BEGIN

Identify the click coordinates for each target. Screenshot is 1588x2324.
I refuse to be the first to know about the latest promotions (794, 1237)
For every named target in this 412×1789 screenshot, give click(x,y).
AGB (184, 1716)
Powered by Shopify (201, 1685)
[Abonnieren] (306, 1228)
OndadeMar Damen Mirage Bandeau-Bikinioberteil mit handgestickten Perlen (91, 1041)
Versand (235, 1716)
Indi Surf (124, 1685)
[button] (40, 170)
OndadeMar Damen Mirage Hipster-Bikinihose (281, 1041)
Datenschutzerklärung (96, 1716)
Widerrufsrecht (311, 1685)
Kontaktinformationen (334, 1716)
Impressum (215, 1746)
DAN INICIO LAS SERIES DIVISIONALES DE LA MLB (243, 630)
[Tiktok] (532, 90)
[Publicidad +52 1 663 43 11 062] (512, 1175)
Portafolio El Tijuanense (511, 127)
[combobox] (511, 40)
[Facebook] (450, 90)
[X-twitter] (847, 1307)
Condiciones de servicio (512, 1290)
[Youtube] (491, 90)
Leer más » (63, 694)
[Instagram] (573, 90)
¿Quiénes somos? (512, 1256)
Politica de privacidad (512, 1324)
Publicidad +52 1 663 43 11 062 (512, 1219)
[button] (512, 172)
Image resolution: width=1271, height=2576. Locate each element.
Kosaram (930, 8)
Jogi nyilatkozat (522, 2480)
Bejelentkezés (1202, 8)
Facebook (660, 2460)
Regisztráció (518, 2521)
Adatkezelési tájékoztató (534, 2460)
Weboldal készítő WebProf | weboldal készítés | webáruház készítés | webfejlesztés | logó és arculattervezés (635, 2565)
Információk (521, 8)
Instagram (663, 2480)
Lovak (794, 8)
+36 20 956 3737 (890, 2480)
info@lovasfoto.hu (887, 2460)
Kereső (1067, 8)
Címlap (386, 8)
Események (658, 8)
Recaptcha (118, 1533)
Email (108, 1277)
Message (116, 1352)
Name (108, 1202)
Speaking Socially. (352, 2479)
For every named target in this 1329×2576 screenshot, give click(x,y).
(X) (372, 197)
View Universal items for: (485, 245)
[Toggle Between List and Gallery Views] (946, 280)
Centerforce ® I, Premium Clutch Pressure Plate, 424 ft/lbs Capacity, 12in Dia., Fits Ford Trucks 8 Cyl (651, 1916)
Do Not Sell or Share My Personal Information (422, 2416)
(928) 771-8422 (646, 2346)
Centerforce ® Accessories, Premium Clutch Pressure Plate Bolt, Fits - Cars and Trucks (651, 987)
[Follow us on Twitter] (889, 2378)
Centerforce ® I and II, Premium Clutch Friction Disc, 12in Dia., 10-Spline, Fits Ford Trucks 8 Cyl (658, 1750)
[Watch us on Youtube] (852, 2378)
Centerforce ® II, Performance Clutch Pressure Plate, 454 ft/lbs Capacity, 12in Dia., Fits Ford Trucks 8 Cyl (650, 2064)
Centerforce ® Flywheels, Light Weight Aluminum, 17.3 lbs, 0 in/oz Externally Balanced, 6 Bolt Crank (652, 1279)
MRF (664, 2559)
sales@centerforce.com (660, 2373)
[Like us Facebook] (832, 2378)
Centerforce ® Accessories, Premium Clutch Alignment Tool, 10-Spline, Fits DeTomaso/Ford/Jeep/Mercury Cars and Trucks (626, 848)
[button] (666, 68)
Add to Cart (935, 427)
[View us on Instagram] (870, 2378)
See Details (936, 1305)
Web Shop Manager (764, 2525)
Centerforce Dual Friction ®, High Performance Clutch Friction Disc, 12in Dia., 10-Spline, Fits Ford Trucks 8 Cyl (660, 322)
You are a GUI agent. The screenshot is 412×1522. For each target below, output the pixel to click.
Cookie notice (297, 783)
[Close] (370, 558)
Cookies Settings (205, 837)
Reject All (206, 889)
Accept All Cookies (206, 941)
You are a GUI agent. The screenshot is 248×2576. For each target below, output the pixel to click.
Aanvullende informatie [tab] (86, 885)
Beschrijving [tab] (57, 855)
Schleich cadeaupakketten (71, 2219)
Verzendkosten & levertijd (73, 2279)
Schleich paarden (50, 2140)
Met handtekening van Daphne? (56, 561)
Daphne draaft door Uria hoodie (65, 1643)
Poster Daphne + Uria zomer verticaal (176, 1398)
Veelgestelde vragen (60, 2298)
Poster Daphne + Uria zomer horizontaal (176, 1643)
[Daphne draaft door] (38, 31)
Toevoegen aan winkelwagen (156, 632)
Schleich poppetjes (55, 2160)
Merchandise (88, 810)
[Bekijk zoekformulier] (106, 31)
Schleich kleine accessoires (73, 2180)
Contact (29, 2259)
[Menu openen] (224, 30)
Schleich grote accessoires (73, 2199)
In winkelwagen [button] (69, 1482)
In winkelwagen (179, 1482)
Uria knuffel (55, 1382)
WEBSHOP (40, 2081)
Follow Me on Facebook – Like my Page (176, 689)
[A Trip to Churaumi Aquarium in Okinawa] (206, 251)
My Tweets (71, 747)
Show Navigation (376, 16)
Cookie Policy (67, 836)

END

(PROBLEM TO WORK ON): Write down every entry exactly.

(TASK RESULT):
Identify the click coordinates for each target. Screenshot is 1588x2324.
I refuse to be the first to know about the latest promotions (794, 1237)
For every named target in this 412×1789 screenshot, give click(x,y).
AGB (184, 1716)
Powered by Shopify (201, 1685)
[Abonnieren] (306, 1228)
OndadeMar Damen Mirage Bandeau-Bikinioberteil mit handgestickten Perlen (91, 1041)
Versand (235, 1716)
Indi Surf (124, 1685)
[button] (40, 170)
OndadeMar Damen Mirage Hipster-Bikinihose (281, 1041)
Datenschutzerklärung (96, 1716)
Widerrufsrecht (311, 1685)
Kontaktinformationen (334, 1716)
Impressum (215, 1746)
DAN INICIO LAS SERIES DIVISIONALES DE LA MLB (243, 630)
[Tiktok] (532, 90)
[Publicidad +52 1 663 43 11 062] (512, 1175)
Portafolio El Tijuanense (511, 127)
[combobox] (511, 40)
[Facebook] (450, 90)
[X-twitter] (847, 1307)
Condiciones de servicio (512, 1290)
[Youtube] (491, 90)
Leer más » (63, 694)
[Instagram] (573, 90)
¿Quiénes somos? (512, 1256)
Politica de privacidad (512, 1324)
Publicidad +52 1 663 43 11 062 (512, 1219)
[button] (512, 172)
Image resolution: width=1271, height=2576. Locate each element.
Kosaram (930, 8)
Jogi nyilatkozat (522, 2480)
Bejelentkezés (1202, 8)
Facebook (660, 2460)
Regisztráció (518, 2521)
Adatkezelési tájékoztató (534, 2460)
Weboldal készítő WebProf | weboldal készítés | webáruház készítés | webfejlesztés | logó és arculattervezés (635, 2565)
Információk (521, 8)
Instagram (663, 2480)
Lovak (794, 8)
+36 20 956 3737 (890, 2480)
info@lovasfoto.hu (887, 2460)
Kereső (1067, 8)
Címlap (386, 8)
Események (658, 8)
Recaptcha (118, 1533)
Email (108, 1277)
Message (116, 1352)
Name (108, 1202)
Speaking Socially. (352, 2479)
For every named target in this 1329×2576 screenshot, give click(x,y).
(X) (372, 197)
View Universal items for: (485, 245)
[Toggle Between List and Gallery Views] (946, 280)
Centerforce ® I, Premium Clutch Pressure Plate, 424 ft/lbs Capacity, 12in Dia., Fits Ford Trucks 8 Cyl (651, 1916)
Do Not Sell or Share My Personal Information (422, 2416)
(928) 771-8422 (646, 2346)
Centerforce ® Accessories, Premium Clutch Pressure Plate Bolt, Fits - Cars and Trucks (651, 987)
[Follow us on Twitter] (889, 2378)
Centerforce ® I and II, Premium Clutch Friction Disc, 12in Dia., 10-Spline, Fits Ford Trucks 8 Cyl (658, 1750)
[Watch us on Youtube] (852, 2378)
Centerforce ® II, Performance Clutch Pressure Plate, 454 ft/lbs Capacity, 12in Dia., Fits Ford Trucks 8 Cyl (650, 2064)
Centerforce ® Flywheels, Light Weight Aluminum, 17.3 lbs, 0 in/oz Externally Balanced, 6 Bolt Crank (652, 1279)
MRF (664, 2559)
sales@centerforce.com (660, 2373)
[Like us Facebook] (832, 2378)
Centerforce ® Accessories, Premium Clutch Alignment Tool, 10-Spline, Fits DeTomaso/Ford/Jeep/Mercury Cars and Trucks (626, 848)
[button] (666, 68)
Add to Cart (935, 427)
[View us on Instagram] (870, 2378)
See Details (936, 1305)
Web Shop Manager (764, 2525)
Centerforce Dual Friction ®, High Performance Clutch Friction Disc, 12in Dia., 10-Spline, Fits Ford Trucks 8 Cyl (660, 322)
You are a GUI agent. The screenshot is 412×1522. For each target below, output the pixel to click.
Cookie notice (297, 783)
[Close] (370, 558)
Cookies Settings (205, 837)
Reject All (206, 889)
Accept All Cookies (206, 941)
You are a GUI agent. The screenshot is 248×2576. For each target below, output the pixel to click.
Aanvullende informatie [tab] (86, 885)
Beschrijving [tab] (57, 855)
Schleich cadeaupakketten (71, 2219)
Verzendkosten & levertijd (73, 2279)
Schleich paarden (50, 2140)
Met handtekening van Daphne? (56, 561)
Daphne draaft door Uria hoodie (65, 1643)
Poster Daphne + Uria zomer verticaal (176, 1398)
Veelgestelde vragen (60, 2298)
Poster Daphne + Uria zomer horizontaal (176, 1643)
[Daphne draaft door] (38, 31)
Toevoegen aan winkelwagen (156, 632)
Schleich poppetjes (55, 2160)
Merchandise (88, 810)
[Bekijk zoekformulier] (106, 31)
Schleich kleine accessoires (73, 2180)
Contact (29, 2259)
[Menu openen] (224, 30)
Schleich grote accessoires (73, 2199)
In winkelwagen [button] (69, 1482)
In winkelwagen (179, 1482)
Uria knuffel (55, 1382)
WEBSHOP (40, 2081)
Follow Me on Facebook – Like my Page (176, 689)
[A Trip to Churaumi Aquarium in Okinawa] (206, 251)
My Tweets (71, 747)
Show Navigation (376, 16)
Cookie Policy (67, 836)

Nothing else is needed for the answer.